NPTC Group of Colleges
- Motto: More Than Just an Education
- Type: Further education college
- Established: 1931
- Chief executive: Mark Dacey
- Students: 20,000
- Location: Neath Port Talbot and Powys, Wales
- Website: nptcgroup.ac.uk

= NPTC Group of Colleges =

Further education college in Wales

The NPTC Group of Colleges (Grŵp Colegau NPTC) is a further education college in Wales, with campuses throughout Neath Port Talbot and Powys.

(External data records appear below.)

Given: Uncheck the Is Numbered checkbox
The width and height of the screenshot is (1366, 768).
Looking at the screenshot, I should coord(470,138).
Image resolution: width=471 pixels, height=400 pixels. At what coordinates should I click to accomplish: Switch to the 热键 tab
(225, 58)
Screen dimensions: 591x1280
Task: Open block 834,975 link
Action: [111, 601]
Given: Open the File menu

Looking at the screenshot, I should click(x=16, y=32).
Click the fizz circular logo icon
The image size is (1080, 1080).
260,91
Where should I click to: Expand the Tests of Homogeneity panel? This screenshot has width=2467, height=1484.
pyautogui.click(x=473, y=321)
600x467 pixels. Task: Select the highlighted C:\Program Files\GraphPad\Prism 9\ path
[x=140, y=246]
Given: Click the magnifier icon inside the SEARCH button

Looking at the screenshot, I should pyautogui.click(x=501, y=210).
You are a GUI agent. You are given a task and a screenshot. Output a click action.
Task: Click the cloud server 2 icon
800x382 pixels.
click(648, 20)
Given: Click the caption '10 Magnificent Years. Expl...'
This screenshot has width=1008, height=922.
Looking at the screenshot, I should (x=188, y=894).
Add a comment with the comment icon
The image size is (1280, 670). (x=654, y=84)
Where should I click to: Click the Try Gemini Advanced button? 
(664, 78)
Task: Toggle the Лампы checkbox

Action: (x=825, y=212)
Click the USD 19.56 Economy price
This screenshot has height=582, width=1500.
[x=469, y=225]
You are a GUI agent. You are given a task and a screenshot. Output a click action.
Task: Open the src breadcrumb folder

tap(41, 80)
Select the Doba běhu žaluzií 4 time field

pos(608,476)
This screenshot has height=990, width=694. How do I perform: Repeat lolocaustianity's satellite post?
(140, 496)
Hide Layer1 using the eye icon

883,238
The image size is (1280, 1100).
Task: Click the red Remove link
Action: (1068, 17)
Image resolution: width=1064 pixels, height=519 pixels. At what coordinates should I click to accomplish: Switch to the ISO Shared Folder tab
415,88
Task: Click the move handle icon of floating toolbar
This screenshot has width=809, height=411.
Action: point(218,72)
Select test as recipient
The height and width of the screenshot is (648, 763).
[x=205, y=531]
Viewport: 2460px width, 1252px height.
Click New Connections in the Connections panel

It was formed following the merger of Neath Port Talbot College (NPTC) and Coleg Powys on 1 August 2013.

The college offers a programme of full-time, part-time, and higher education courses across its 8 campuses.

== Provision ==
NPTC Group offers a wide range of further education courses including A levels, BTECs and other vocational courses; the college offers higher education and part-time courses, including certificates, diplomas, BSc and BAs. NPTC Group of Colleges is a collaborative partner of the University of South Wales, University of Wales Trinity Saint David, Wrexham Glyndŵr University, and Pearson.

== Former students ==
Some notable former students include Michael Sheen, Dan Lydiate, Ashley Beck, James Hook, Justin Tipuric, Duncan Jones and Paul James.